ARC Setup Guide

ARC (Anthonian Runtime Configurator) creates a reliable, reproducible Python environment for the HLS for AI labs. It prefers conda and falls back to venv automatically.

Who is this for?

  • Students running labs on OSU Flip or Babylon.
  • Anyone on Linux who needs a clean, CPU‑only PyTorch stack with sensible toolchain checks.

What you’ll need

  • A Linux shell (Flip/Babylon, local Linux, or WSL - note ARC only supports Linux).
  • ~1.5 GB free disk space recommended.
  • Git installed to clone the repo.

Step 1 - Clone the Repository

Clone the environment setup repository from GitHub:

bash
git clone https://github.com/Anthonykung/hls-for-ai-lab1-env.git
cd hls-for-ai-lab1-env

This folder contains:

  • setup.sh - the ARC setup script
  • requirements.txt - additional Python dependencies for the labs
  • .gitignore - ignores environment and cache files

Step 2 - Run ARC (Quick Start)

bash
# from the repo root
bash setup.sh

ARC will:

  1. Detect conda → use it (or venv if conda is missing/broken).
  2. Create and activate the environment.
  3. Install CPU‑only torch, torchvision, torchaudio.
  4. Resolve and install requirements.txt without changing the torch stack.
  5. Print versions + a short cheat sheet.
  6. Save logs to install.log.

Step 3 - Choosing Your Environment Manager (Optional)

You can force the manager via flags or environment variable:

Flags

bash
bash setup.sh --conda             # prefer conda; fallback to venv if needed
bash setup.sh --venv              # force venv; skip conda attempts
bash setup.sh --conda --python 3.11
bash setup.sh --name arc_env      # set conda env name (default: arc_env)
bash setup.sh --venv --venv-dir .env   # set venv directory (default: .venv)

Environment variable

bash
ENV_MANAGER=conda bash setup.sh
ENV_MANAGER=venv  bash setup.sh

Step 4 - Verify the Installation

After setup, run the quick torch check appropriate to your manager.

If ARC used conda

bash
conda activate arc_env
python -c "import torch; print(torch.__version__); print(torch.cuda.is_available())"
conda deactivate

If ARC used venv

bash
source .venv/bin/activate
python -c "import torch; print(torch.__version__); print(torch.cuda.is_available())"
deactivate

You should see torch.cuda.is_available() print False (CPU‑only expected).

Step 5 - Daily Workflow

  1. Activate your env (conda activate arc_env or source .venv/bin/activate).
  2. Work on labs: notebooks, C/C++ builds as assigned.
  3. If something breaks, read install.log, then rerun ARC or recreate the env.

Step 6 - Common Tasks

  • Install an extra package (conda):
bash
conda activate arc_env
conda install <package>
  • Install an extra package (venv):
bash
source .venv/bin/activate
pip install <package>
  • Recreate from scratch:
bash
# conda
conda deactivate 2>/dev/null || true
conda remove -n arc_env --all -y
bash setup.sh --conda

# venv
deactivate 2>/dev/null || true
rm -rf .venv
bash setup.sh --venv

Troubleshooting

“Linux only” error → Use Flip/Babylon or a Linux host (WSL not supported by ARC).

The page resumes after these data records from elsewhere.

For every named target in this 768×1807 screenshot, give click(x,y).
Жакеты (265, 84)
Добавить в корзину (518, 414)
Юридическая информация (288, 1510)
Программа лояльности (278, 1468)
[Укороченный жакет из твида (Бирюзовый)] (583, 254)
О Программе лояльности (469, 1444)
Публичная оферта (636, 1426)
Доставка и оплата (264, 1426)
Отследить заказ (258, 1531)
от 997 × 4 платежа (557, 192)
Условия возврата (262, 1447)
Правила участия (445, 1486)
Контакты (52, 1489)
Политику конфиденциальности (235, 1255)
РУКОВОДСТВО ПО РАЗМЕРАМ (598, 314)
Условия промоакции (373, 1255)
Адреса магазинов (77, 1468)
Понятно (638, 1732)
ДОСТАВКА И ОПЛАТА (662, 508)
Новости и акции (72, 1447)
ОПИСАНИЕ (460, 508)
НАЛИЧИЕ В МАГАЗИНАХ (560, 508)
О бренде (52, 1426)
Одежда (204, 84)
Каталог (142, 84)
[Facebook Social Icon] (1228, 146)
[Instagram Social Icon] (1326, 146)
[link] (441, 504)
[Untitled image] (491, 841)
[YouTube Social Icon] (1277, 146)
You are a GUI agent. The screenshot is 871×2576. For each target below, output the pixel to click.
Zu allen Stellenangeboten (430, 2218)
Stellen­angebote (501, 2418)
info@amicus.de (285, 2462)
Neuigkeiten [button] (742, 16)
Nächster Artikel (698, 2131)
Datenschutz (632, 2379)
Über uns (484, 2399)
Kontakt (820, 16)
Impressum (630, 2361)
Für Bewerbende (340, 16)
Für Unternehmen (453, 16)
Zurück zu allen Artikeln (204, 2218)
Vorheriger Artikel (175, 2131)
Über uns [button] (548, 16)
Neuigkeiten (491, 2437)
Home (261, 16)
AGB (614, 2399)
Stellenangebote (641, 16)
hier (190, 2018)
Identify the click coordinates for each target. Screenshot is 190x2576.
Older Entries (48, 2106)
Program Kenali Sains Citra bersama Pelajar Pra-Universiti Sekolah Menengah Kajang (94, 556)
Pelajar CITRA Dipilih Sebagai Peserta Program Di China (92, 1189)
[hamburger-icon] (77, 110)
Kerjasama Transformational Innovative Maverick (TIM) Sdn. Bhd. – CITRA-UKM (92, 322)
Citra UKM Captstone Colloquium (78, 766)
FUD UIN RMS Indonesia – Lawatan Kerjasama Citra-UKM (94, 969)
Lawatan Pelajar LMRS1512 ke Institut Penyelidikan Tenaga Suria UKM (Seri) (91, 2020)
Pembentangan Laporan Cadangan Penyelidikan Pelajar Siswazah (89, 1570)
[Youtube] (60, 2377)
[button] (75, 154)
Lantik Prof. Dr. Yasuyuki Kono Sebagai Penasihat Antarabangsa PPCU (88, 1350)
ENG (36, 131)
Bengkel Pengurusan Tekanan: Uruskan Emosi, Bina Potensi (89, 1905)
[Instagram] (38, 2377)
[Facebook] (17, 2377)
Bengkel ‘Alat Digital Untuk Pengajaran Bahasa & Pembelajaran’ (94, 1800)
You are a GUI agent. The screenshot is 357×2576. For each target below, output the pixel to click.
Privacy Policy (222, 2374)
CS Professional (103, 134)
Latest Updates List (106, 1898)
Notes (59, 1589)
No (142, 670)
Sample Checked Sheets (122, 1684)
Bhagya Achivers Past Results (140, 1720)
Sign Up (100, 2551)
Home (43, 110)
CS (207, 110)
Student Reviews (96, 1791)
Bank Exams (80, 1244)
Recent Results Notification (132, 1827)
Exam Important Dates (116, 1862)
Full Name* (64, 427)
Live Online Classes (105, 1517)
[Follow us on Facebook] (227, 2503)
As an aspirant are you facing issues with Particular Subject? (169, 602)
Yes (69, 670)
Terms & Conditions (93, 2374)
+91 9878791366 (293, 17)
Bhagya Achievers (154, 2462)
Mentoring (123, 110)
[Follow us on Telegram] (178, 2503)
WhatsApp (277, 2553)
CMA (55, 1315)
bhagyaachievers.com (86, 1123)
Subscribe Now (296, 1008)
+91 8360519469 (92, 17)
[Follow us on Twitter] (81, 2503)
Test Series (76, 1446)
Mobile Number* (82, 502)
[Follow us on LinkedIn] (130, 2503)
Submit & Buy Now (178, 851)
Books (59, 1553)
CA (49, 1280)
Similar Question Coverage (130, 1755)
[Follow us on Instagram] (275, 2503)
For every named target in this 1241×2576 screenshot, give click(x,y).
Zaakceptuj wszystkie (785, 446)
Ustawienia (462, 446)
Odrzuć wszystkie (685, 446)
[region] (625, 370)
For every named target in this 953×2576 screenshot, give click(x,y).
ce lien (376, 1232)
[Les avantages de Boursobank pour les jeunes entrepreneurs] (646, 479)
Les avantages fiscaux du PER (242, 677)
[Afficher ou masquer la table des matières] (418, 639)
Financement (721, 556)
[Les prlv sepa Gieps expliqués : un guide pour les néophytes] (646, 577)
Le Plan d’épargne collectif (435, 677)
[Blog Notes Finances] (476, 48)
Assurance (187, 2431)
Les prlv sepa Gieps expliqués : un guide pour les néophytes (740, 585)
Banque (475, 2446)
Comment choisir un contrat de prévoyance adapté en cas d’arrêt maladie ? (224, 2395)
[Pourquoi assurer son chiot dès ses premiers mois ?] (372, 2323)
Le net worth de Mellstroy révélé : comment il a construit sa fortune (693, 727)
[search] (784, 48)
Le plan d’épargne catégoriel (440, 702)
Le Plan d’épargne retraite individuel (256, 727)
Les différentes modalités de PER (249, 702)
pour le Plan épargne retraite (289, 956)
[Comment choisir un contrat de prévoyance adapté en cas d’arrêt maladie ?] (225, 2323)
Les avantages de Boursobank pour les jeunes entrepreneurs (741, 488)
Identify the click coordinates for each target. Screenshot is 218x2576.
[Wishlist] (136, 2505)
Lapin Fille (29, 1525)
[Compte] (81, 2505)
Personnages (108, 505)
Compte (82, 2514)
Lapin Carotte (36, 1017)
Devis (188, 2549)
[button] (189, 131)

python3-venv missing (venv path) → Install your distro’s venv package (e.g., sudo apt install python3-venv).

Conda exists but not initializedconda init bash then open a new shell; or run ARC with --venv.

Low disk space → Free space to at least ~1.5 GB.

pkg-config/pkgconf version complaint → On venv path ARC only verifies. Consider using the conda path so ARC installs modern toolchains in‑env.

CXXABI / libstdc++ import errors → Prefer conda path so modern C/C++ runtimes live inside the env.

Torch conflicts → ARC pins torch/vision/audio and constrains requirements.txt. If you changed them manually, rerun ARC.

Where are the logs?

  • install.log (latest)
  • install.log.1 (previous run)

Support

Having trouble? Include install.log when you ask for help.